### What is required
Count the lines below that contain the string "perform" and reply with that number alone.

### Input records
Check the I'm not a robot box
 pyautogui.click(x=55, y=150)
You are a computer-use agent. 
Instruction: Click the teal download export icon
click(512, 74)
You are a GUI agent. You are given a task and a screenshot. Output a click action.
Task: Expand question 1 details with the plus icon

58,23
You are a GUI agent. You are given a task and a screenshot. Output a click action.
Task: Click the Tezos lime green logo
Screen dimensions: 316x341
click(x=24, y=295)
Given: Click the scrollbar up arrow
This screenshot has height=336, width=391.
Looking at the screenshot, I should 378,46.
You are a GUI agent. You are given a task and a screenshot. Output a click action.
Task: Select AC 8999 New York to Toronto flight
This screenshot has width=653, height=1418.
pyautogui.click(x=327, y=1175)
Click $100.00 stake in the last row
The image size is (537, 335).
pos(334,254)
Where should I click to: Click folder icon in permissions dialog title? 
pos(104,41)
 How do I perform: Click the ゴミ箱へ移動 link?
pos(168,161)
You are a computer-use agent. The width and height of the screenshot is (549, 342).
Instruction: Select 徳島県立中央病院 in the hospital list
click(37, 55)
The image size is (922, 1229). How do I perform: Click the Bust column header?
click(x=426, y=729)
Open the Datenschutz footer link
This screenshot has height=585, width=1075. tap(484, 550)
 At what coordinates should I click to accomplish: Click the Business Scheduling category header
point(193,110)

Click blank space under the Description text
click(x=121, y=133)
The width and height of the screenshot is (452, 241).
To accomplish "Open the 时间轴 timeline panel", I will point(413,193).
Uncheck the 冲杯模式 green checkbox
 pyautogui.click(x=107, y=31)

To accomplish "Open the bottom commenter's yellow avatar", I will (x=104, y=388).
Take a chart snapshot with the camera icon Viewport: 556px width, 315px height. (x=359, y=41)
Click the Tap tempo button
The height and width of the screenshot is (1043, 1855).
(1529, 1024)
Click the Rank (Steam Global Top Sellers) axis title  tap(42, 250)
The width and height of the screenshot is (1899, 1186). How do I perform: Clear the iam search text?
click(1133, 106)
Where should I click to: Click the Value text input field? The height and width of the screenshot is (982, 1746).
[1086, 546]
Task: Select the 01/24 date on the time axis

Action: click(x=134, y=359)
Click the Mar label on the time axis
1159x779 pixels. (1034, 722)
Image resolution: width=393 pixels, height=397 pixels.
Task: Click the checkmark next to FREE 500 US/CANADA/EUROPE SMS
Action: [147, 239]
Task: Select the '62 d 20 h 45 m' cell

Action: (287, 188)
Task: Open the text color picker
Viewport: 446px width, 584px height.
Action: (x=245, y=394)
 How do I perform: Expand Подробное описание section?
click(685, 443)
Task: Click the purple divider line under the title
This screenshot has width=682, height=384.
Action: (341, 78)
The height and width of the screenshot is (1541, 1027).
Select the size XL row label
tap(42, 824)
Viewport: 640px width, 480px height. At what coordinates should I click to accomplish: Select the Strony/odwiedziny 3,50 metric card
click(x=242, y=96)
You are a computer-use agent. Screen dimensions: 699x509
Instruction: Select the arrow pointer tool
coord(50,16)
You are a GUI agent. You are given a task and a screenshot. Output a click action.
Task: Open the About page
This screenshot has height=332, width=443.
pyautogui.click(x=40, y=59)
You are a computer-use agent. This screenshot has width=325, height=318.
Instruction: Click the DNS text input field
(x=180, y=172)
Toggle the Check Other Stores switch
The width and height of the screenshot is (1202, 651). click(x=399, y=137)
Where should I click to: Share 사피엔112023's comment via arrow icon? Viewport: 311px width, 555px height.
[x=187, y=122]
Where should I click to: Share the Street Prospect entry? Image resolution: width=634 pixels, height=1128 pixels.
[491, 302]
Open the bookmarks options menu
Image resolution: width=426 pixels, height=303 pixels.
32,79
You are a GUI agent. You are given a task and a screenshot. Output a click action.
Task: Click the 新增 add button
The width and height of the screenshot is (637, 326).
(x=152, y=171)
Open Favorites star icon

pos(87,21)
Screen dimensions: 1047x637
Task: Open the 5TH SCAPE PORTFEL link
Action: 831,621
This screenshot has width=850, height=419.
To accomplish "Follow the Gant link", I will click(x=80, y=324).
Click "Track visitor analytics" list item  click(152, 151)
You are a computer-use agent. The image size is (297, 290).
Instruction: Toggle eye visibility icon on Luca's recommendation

### Result
4